Adding an additional pixel \(c\) will only increase the capacity of the minimum cut. This means the cuts from Exercise 12.5 that have infinite cost will still be categorized as infinite with the additional capacity. Hence the \(5^3\) possible minimum cuts are reduced to \(5 (2 + 3 + 3 + 3 + 2) = 65\).

The possible combinations are further reduced from the observation that the edges with infinite capacity are fully connected to the previous layer i.e. \(C[w_a, w_b, w_c]\) is finite when

\[\left\vert w_a - w_b \right\vert \leq 1 \qquad \land \qquad \left\vert w_b - w_c \right\vert \leq 1 \qquad \land \qquad \left\vert w_c - w_a \right\vert \leq 1.\]

Exercise 12.7

Example 12.14 consists of two pixels with pairwise connections that can take on \(K = 4\) different labels.

\[\begin{split}U_a(4) + U_b(4) + \sum_{i = 1}^4 \sum_{j = 5}5 C_{ab}(i,j) &= U_a(4) + U_b(4) + \left( P_{ab}(1,4) + P_{ab}(0,5) - P_{ab}(1,5) - P_{ab}(0,4) \right) +\\ &\quad \left( P_{ab}(2,4) + P_{ab}(1,5) - P_{ab}(2,5) - P_{ab}(1,4) \right) +\\ &\quad \left( P_{ab}(3,4) + P_{ab}(2,5) - P_{ab}(3,5) - P_{ab}(2,4) \right) +\\ &\quad \left( P_{ab}(4,4) + P_{ab}(3,5) - P_{ab}(4,5) - P_{ab}(3,4) \right) & \quad & \text{(12.17)}\\ &= U_a(4) + U_b(4) + \left( P_{ab}(1,4) \right) + \left( P_{ab}(2,4) - P_{ab}(1,4) \right) +\\ &\quad \left( P_{ab}(3,4) - P_{ab}(2,4) \right) + \left( P_{ab}(4,4) - P_{ab}(3,4) \right) & \quad & \text{(12.18)}\\ &= U_a(4) + U_b(4) + P_{ab}(4,4) & \quad & \text{(12.19)}\end{split}\]

Exercise 12.8

The Potts model is \(P_{mn}(w_m, w_n) = \kappa (1 - \boldsymbol{\delta}(w_m, w_n))\).
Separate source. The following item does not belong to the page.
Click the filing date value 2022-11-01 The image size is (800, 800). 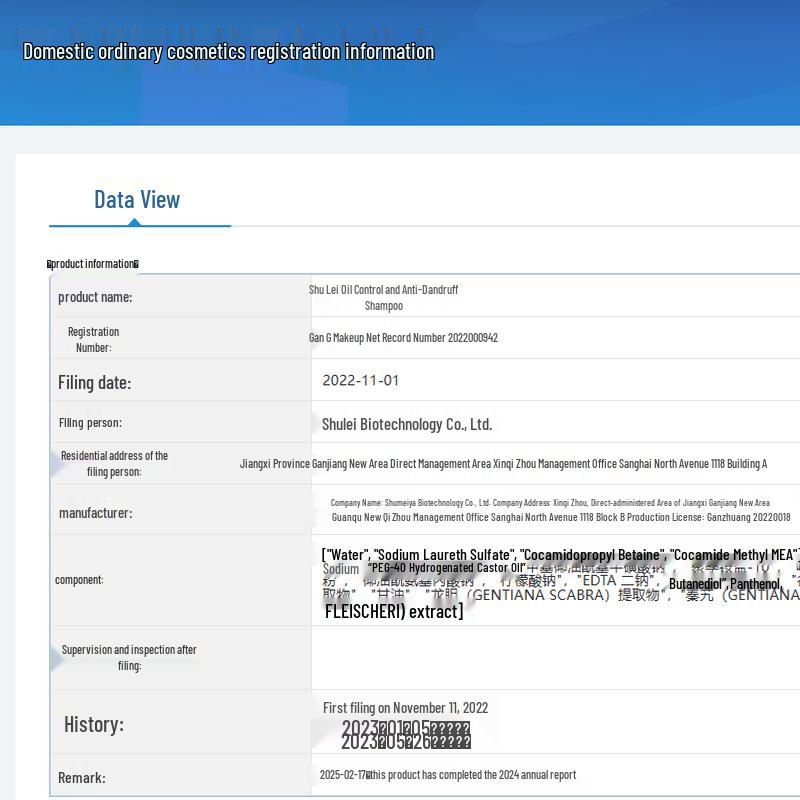click(x=360, y=380)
The generalized multi-label submodularity condition for the Potts model is

\[\begin{split}& P_{ab}(\beta, \gamma) + P_{ab}(\alpha, \delta) - P_{ab}(\beta, \delta) - P_{ab}(\alpha, \gamma) & \quad & \text{(12.21)}\\ &= \kappa (1 - \boldsymbol{\delta}(\beta, \gamma)) + \kappa (1 - \boldsymbol{\delta}(\alpha, \delta)) - \kappa (1 - \boldsymbol{\delta}(\beta, \delta)) - \kappa (1 - \boldsymbol{\delta}(\alpha, \gamma))\\ &= \kappa \left( -\boldsymbol{\delta}(\beta, \gamma) - \boldsymbol{\delta}(\alpha, \delta) + \boldsymbol{\delta}(\beta, \delta) + \boldsymbol{\delta}(\alpha, \gamma) \right)\end{split}\]
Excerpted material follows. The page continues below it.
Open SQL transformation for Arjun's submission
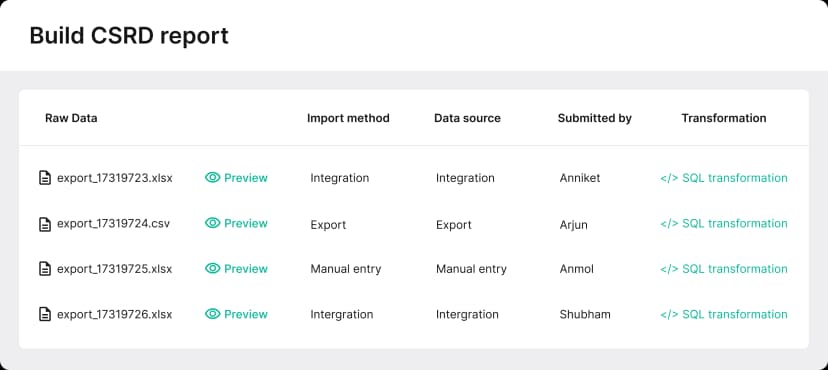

where \(\beta > \alpha\) and \(\delta > \gamma\). This condition is no longer non-negative when \(\delta = \alpha\), which results in \(\beta > \delta > \gamma\).

Exercise 12.9

The following explains the relationship of the nodes in Figure 12.3’s depiction of the \(\alpha-\beta\) graphical model. Note that this graphical model formulation does not invoke the triangle inequality.
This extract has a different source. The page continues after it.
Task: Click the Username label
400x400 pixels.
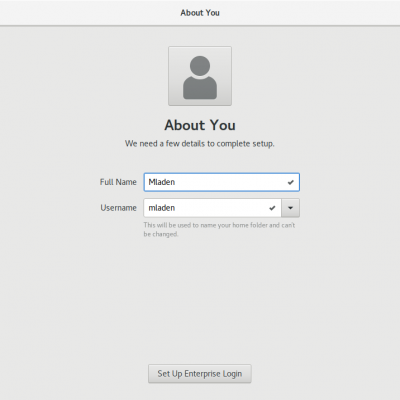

Each vertex is connected to the source (representing the label \(\alpha\)) and sink (representing the label \(\beta\)).

Source and Sink Edge Weights

The edges connected to the source and sink have a unary cost of \(U_{\cdot}(\alpha)\) and \(U_{\cdot}(\beta)\) respectively where \(\cdot \in \{ a, b, c, d \}\).

Pixels \(i\) and \(j\) have labels \(\{ (\gamma, \gamma) \}\)

Since \(e\) has a label of \(\gamma\) and the current swap is for \((\alpha, \beta)\), there are no edges connecting to pixel node \(e\). Consequently, nodes which are neither \(\alpha\) nor \(\beta\) do not need to be included in the graph.

Pixels \(i\) and \(j\) have labels \(\{ (\alpha, \alpha), (\alpha, \beta), (\beta, \beta) \}\)

The final configuration consists of \(\alpha - \alpha\) with zero pairwise cost, \(\alpha - \beta\) with pairwise cost \(P_{ij}(\alpha, \beta)\), \(\beta - \alpha\) with pairwise cost \(P_{ij}(\beta, \alpha)\), and \(\beta - \beta\) with zero pairwise cost.

Pixels \(i\) and \(j\) have labels \(\{ (\alpha, \gamma), (\beta, \gamma) \}\)

The final configuration consists of \(\alpha - \gamma\) with pairwise cost \(P_{ij}(\alpha, \gamma)\), and \(\beta - \gamma\) with pairwise cost \(P_{ij}(\beta, \gamma)\). If these costs were added as edges to pixel node \(j\), it will never be part of the minimum cut. The only way to include this cost is to add them to the source and sink edges of pixel node \(i\) respectively.